List each line of the data that holds the string "window", please.

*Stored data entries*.
- - -

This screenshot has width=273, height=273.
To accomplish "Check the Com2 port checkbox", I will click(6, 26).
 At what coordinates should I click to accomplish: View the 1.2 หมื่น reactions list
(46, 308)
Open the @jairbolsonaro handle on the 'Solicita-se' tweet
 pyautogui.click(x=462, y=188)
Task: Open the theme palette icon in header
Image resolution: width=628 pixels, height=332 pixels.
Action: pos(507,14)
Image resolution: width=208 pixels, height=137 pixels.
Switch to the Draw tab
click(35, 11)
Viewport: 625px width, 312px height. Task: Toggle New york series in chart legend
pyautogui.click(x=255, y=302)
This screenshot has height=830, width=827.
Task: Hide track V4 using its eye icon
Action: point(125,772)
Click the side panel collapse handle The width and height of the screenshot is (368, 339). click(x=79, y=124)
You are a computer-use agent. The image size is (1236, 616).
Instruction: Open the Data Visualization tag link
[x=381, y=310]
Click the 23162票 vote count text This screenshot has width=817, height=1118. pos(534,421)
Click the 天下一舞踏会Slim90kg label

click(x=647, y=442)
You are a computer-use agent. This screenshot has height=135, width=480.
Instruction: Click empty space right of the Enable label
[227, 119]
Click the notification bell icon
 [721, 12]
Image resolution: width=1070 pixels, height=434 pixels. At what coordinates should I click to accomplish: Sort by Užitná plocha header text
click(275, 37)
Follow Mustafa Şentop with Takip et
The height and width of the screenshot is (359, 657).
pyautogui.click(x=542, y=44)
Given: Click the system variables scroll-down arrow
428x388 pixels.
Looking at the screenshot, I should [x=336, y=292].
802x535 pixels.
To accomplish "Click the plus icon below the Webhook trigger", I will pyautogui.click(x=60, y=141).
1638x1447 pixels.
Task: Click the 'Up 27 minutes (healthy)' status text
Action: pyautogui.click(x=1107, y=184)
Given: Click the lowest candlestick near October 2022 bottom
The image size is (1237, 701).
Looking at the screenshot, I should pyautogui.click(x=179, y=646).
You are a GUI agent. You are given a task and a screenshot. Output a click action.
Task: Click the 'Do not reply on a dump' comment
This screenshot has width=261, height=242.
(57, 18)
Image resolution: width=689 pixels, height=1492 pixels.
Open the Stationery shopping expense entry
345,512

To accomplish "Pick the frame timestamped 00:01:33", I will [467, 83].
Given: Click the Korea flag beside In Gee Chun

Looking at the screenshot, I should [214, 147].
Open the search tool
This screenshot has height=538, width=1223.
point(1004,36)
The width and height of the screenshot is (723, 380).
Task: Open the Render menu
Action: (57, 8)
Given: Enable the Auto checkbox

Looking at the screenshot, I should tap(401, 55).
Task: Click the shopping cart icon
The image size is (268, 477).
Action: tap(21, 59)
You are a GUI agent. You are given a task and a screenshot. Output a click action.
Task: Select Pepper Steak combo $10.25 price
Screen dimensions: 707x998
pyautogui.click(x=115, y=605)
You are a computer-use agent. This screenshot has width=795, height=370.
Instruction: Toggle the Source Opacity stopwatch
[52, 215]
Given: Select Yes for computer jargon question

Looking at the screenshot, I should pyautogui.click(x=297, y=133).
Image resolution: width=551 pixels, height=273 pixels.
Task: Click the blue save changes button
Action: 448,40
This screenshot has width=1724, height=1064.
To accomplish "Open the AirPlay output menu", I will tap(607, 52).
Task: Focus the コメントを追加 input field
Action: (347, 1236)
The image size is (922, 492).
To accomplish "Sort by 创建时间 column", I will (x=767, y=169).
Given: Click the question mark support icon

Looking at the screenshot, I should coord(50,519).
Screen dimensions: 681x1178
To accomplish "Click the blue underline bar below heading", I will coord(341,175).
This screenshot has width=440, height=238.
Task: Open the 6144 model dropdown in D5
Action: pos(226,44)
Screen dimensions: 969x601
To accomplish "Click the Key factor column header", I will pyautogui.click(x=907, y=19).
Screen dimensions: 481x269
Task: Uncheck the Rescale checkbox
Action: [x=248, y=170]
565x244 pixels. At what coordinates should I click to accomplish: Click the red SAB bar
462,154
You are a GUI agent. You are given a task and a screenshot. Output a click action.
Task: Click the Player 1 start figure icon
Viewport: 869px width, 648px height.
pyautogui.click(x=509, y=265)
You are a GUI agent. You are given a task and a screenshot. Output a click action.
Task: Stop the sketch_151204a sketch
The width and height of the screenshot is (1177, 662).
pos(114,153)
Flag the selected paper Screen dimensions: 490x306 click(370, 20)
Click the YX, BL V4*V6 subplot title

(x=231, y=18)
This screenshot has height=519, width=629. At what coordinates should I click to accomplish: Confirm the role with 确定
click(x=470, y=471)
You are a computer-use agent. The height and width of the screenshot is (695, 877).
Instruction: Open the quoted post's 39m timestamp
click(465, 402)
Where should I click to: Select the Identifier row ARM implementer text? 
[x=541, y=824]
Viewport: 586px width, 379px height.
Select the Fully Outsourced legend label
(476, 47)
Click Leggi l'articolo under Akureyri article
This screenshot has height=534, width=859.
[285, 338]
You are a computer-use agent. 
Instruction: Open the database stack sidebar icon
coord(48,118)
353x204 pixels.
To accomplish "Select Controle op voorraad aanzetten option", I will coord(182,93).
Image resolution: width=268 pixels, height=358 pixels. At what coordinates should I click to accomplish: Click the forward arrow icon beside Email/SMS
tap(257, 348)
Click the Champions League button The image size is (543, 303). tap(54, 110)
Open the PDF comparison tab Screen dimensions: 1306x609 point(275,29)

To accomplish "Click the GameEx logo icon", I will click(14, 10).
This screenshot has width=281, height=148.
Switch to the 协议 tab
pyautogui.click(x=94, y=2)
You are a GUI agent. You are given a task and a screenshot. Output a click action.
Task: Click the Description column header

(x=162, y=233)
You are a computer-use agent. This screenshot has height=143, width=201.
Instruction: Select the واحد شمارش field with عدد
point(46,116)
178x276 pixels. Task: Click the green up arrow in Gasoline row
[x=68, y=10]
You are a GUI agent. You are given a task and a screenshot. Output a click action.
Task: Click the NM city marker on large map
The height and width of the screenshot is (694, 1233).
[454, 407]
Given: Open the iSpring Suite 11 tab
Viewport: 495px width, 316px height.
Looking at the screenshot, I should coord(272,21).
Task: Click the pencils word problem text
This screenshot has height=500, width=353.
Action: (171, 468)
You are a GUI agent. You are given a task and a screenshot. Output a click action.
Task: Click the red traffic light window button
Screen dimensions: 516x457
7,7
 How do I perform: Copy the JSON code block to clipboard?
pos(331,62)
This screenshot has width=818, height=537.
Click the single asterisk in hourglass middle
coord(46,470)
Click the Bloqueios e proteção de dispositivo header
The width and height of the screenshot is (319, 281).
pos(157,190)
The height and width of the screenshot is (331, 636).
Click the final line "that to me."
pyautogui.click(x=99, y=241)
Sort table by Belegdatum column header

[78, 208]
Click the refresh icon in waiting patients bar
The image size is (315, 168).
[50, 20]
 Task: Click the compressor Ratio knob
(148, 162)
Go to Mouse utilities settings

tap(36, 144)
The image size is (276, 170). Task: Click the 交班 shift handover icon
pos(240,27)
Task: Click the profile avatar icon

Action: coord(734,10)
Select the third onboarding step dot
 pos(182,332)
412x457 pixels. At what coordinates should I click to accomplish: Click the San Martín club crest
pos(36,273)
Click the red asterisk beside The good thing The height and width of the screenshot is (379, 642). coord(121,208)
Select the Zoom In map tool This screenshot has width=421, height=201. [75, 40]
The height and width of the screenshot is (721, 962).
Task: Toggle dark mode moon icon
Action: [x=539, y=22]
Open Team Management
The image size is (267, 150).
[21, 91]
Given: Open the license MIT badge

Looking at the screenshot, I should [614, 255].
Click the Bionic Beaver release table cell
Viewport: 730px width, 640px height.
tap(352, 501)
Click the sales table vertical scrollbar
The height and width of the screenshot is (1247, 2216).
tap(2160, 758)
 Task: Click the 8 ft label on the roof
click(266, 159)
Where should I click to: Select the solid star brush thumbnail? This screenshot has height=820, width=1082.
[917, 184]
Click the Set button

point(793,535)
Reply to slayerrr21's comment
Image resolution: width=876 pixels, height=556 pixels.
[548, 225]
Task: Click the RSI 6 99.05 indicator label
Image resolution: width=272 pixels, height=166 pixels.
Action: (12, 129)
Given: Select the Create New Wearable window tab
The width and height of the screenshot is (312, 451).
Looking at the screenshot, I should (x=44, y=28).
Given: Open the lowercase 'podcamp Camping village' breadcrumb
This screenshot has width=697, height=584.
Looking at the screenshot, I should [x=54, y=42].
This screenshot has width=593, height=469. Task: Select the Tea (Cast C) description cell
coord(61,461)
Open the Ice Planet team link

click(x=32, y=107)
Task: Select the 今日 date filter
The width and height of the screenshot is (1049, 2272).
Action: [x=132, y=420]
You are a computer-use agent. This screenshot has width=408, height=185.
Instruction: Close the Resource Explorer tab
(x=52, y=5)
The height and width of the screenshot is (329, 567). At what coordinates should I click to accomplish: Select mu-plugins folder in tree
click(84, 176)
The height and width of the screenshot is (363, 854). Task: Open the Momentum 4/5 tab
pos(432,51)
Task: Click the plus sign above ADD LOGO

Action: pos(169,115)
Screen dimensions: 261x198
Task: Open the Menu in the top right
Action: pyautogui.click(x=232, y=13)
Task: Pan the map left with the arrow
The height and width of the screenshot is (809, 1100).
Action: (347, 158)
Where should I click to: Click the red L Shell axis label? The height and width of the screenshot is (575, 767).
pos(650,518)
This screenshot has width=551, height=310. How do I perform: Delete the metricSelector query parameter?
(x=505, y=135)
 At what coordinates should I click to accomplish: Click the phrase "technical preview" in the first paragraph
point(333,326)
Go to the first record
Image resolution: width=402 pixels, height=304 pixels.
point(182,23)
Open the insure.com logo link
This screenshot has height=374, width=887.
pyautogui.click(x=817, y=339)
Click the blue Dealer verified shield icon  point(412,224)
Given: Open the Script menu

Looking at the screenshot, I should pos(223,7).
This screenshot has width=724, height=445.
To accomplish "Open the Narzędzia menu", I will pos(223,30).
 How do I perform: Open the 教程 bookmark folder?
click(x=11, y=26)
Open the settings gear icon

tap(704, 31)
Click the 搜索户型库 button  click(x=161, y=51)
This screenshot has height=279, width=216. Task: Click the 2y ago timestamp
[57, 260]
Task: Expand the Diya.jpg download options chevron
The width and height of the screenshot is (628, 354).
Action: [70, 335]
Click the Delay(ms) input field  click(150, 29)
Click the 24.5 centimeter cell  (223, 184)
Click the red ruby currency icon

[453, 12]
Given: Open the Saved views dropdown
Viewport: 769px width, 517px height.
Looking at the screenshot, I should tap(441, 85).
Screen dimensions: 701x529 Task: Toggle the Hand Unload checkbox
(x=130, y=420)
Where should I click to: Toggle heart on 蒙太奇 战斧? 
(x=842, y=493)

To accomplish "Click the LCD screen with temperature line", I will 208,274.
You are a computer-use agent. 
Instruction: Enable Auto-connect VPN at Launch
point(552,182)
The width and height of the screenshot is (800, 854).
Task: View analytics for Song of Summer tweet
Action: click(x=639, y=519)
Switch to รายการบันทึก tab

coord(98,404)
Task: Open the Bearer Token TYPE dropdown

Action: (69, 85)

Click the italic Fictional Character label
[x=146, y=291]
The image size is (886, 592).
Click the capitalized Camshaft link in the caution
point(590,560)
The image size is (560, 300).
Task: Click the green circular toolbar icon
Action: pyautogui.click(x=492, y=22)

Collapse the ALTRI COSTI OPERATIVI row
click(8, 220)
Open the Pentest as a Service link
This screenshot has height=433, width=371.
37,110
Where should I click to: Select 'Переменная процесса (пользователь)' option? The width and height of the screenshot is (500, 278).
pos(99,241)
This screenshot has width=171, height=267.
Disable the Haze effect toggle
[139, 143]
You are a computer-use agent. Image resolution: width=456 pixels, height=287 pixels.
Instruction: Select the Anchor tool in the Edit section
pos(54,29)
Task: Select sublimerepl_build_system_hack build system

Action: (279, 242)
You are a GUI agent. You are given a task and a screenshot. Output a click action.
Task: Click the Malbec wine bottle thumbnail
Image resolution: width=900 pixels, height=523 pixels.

- - -

*Task solution*.
Task: Click the red traffic light window button
Given: Select the Create New Wearable window tab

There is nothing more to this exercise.